AI Models
what llms and machine learning models work for your ai solution
This card covers which language or machine learning models fit your tool. Different models vary in cost, accuracy, language coverage, and where they run. The choice is practical, not about picking the most advanced option, and it shapes what the tool can and cannot do.
Questions to explore
- What does the task actually require from a model, and does a simpler one suffice?
- How well does the model handle the languages and topics your newsroom works in?
- Where does the model run, and what does that mean for your data and sources?
- How will you compare a few models on your own real examples before choosing?
- What happens to your tool if the model you picked changes, gets pricier, or shuts down?
Expert voices
“How do you adjust the model: train a new one, fine-tune an existing one, or prompt an unadjusted model to complete your task? These are real alternatives worth discussing separately.”

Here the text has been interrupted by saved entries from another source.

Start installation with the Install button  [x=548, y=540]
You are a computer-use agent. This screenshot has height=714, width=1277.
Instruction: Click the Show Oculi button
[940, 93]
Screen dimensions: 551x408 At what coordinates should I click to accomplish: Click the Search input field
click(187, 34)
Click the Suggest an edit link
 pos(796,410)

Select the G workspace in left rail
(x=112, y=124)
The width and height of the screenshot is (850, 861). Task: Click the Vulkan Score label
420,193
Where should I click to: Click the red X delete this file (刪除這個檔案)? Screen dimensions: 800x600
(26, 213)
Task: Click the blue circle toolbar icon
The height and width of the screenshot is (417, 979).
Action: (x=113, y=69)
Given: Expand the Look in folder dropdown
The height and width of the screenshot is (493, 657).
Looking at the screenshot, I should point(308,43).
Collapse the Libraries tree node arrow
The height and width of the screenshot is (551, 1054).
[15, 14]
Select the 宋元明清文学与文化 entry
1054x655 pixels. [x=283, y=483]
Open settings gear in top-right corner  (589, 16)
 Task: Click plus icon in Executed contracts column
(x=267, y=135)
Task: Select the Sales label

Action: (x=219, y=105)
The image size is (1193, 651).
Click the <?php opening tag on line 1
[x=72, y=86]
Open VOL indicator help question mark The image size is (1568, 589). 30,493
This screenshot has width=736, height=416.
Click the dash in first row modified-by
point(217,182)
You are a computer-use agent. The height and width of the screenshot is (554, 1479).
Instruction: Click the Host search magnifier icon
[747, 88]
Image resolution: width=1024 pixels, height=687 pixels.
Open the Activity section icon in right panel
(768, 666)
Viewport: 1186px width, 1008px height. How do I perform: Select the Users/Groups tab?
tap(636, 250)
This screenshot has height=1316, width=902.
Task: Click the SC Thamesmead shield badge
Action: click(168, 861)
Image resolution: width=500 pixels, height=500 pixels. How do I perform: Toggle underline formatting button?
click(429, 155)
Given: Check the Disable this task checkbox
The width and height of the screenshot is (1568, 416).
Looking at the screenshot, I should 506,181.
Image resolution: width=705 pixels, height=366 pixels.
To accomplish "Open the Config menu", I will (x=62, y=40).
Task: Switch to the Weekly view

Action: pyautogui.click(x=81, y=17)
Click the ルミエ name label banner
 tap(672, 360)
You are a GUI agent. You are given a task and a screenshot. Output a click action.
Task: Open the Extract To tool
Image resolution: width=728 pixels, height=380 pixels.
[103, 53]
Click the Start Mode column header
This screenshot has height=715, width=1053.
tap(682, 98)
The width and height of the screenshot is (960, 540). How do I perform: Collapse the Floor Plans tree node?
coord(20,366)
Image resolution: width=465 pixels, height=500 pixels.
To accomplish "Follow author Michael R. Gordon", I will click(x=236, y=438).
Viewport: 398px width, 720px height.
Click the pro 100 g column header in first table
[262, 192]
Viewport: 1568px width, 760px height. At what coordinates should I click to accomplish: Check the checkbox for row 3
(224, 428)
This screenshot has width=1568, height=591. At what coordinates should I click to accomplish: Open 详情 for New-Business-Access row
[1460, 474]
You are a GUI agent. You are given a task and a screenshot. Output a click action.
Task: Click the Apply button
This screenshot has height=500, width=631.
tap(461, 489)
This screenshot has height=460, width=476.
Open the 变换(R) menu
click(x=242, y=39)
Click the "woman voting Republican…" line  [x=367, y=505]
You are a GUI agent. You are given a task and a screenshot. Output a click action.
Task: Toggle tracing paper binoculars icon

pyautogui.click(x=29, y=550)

“Even AI scientists cannot always explain why a model produced a given output. You are working with black boxes, which makes transparency about how you use them essential.”
“The focus is on large language models, but what could we build with small language models or simple machine learning?”
“Put GPT, Claude, Gemini, and others side by side on the same task. Comparing models directly teaches more about their limits than any single-tool tutorial.”
Things to consider
- The newest or largest model is not always the right fit for the job.
- Test models on your own newsroom examples, not on generic benchmarks.
- Note that model behavior can shift over time without notice.
Pull AI Models when it is relevant and set it aside when it is not. Pair it with the other AI Solutions cards, lay them out on a table, and use the questions above to get everyone on the same page. Capture what you discuss on sticky notes or in a shared doc.